I grin at him. “Cook said he enjoyed being a ‘buttered bun’.”
Hatch’s eyebrow hooks up. “Was there anybody lately he was being a buttered bun with?”
“Well, the cook said it wasn’t with her and it wasn’t with Ruth. And she said the old housekeeper was a dragon, who Mr Lovejoy would never have approached.” I take my eyes off Cyril to look up at Hatch. “Which really only leaves…”
“Nursemaid Marie.” He claps his hands together. “I knew there was something there that they were keeping from me. I should have known.”
I shrug. “Mr Lovejoy liked his nursemaids, evidently.”
“Have you asked her about it?”
“No.” I frown. “She’s… a little unhinged, I think. With grief.” For the first time, it occurs to me that she has had a double loss: her ward, Margaret, and her lover, Mr Lovejoy. No wonder she isn’t coping.
“I think you’d better question her next,” Hatch says. He slaps his hand down onto the bench. “If only we could find that wrapper. We searched the gardens thoroughly and never found it, and no fires were alight in the grates overnight, so I don’t believe it was burnt to cinders. At least not before the police were summoned.” Hatch lifts his hat again to wipe back his hair. His face is troubled. “I’m afraid we don’t have much time left, though, Mrs Chancey. Maybe two or three days at most.”
“Why is that?”
“Have you read the latest newspapers?”
I shake my head. “No, I haven’t had access to them.”

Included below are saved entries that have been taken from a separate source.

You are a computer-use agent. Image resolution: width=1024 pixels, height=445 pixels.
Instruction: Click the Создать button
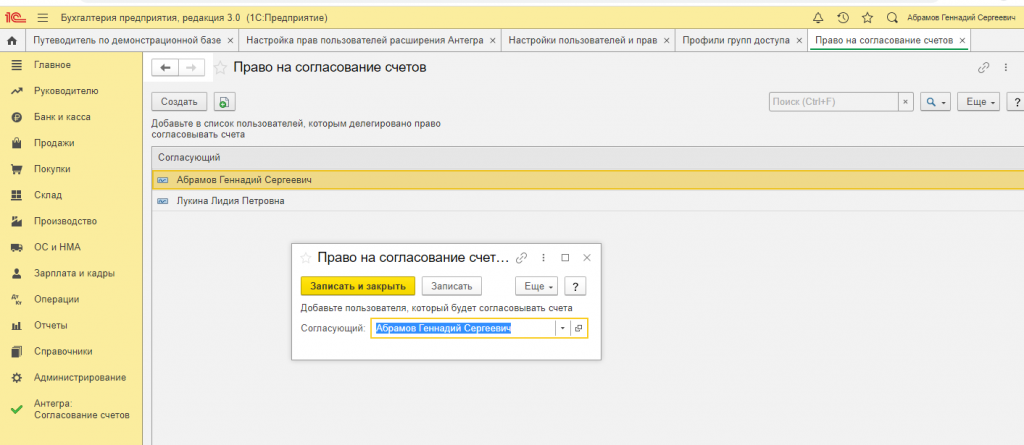(x=179, y=102)
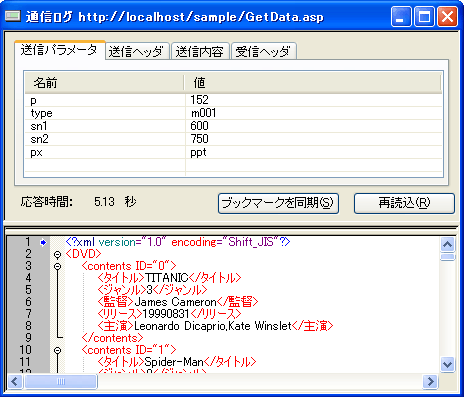Select the type parameter row
The height and width of the screenshot is (397, 464).
pyautogui.click(x=234, y=113)
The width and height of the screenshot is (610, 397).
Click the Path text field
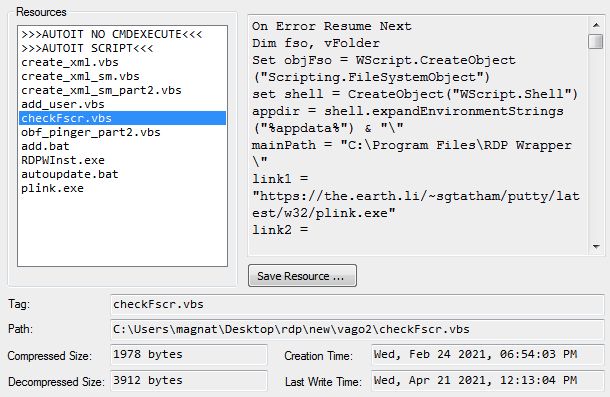(357, 330)
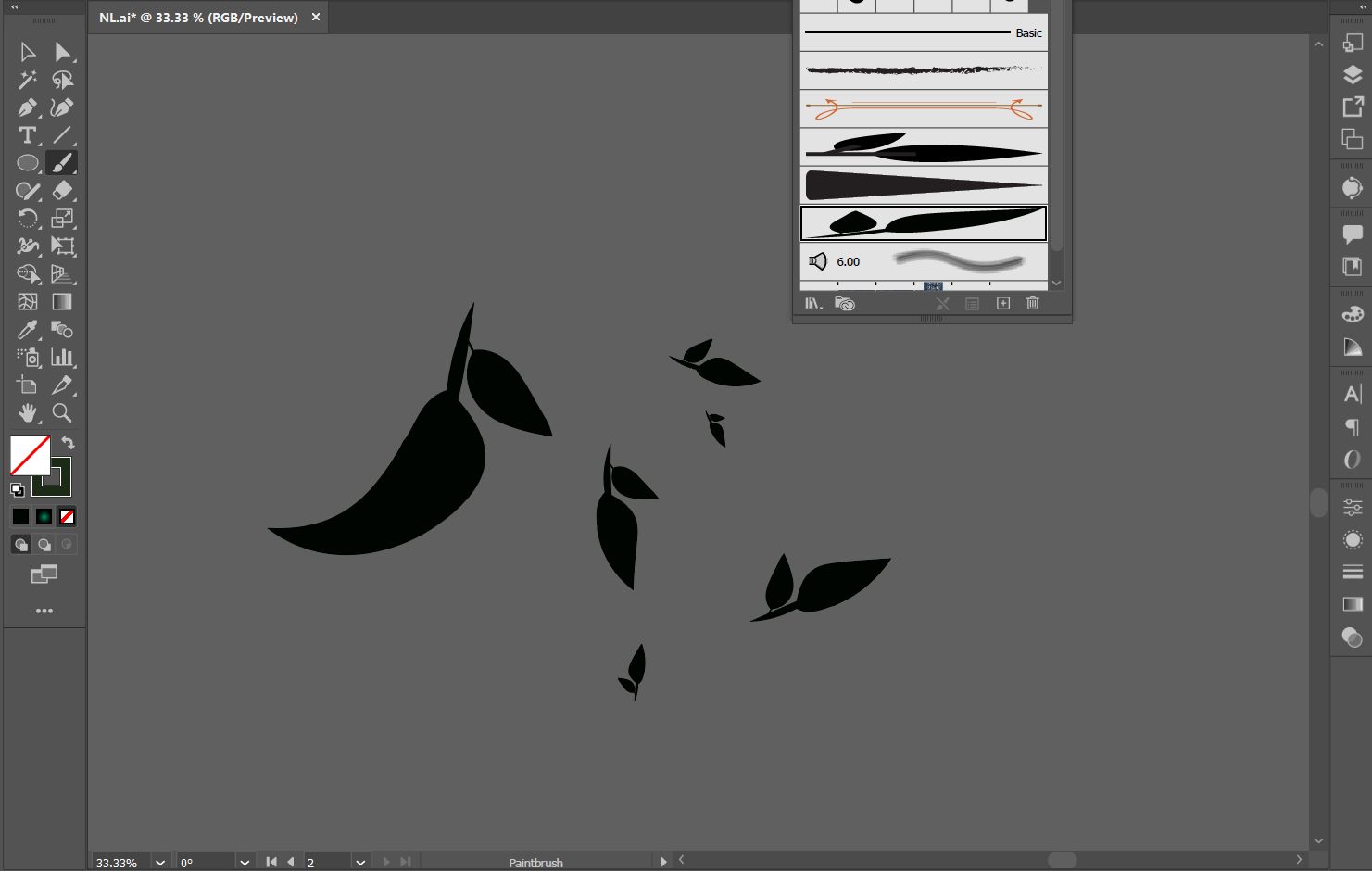The image size is (1372, 871).
Task: Open the Brush Libraries menu
Action: point(812,303)
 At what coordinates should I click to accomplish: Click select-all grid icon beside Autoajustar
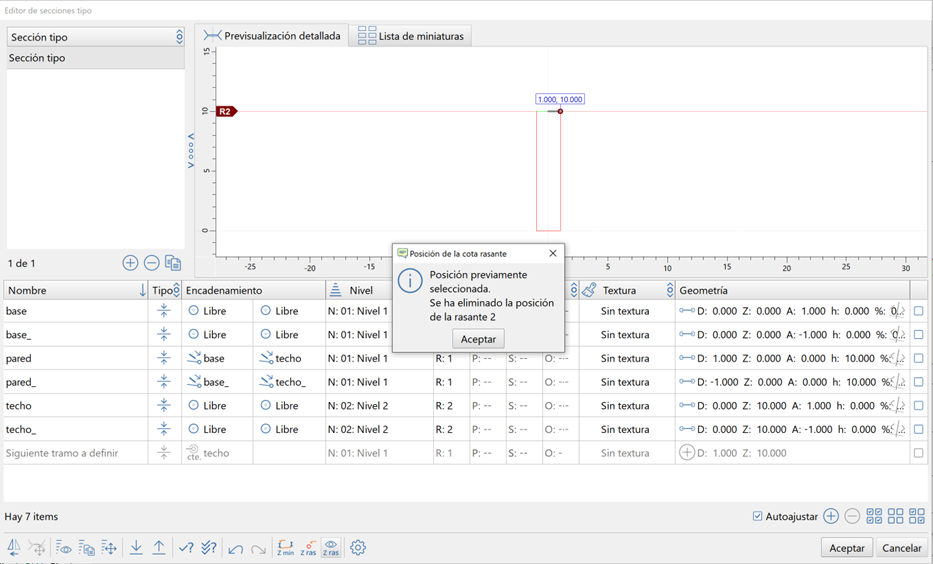(874, 516)
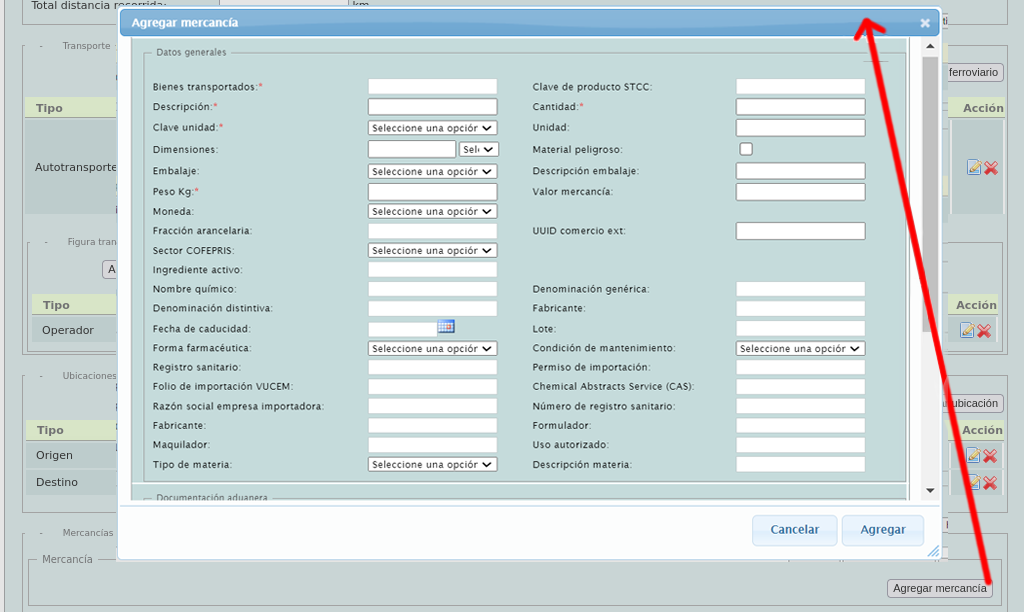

A young woman leads a little girl towards the pond. The tiny thing has pretty flaxen hair that falls to the small of her back and she wears a velvet dress the shade of a violet, under a navy overcoat. Cyril drops his stick and steps closer to watch the girl as the woman hands her something.
“There’s a lot of anger that the murder hasn’t been solved yet. People have been writing letters. Journalists,” his thin lips tighten on the word, “have been whipping the public into a frenzy of discontent. I’m afraid the Superintendent has told me that come Sunday, I will be moved to another case. And if it comes to that, I wouldn’t be surprised if Nurse Marie is charged.” He brushes off the back of his coat as he stands.
The girl tosses bits of bread to the ducks that waddle in the water at her feet. The woman offers a crust to Cyril, too, but he shakes his head and keeps staring at the girl. From here, I can see his bottom lip turn down. I can see how sad he looks as he gazes at her.
CHAPTER 19
Amah reaches her fingers into the blue and white porcelain jar and brings out a piece of pickled ginger. The flesh is soft and fragrant between her fingertips and juice runs down the side of her hand. With her tongue, she catches the drip before it reaches her wrist.
Why is Jakub punishing her? What does he have to do with these men who are turning up murdered? How would he even know about them, and why does he care?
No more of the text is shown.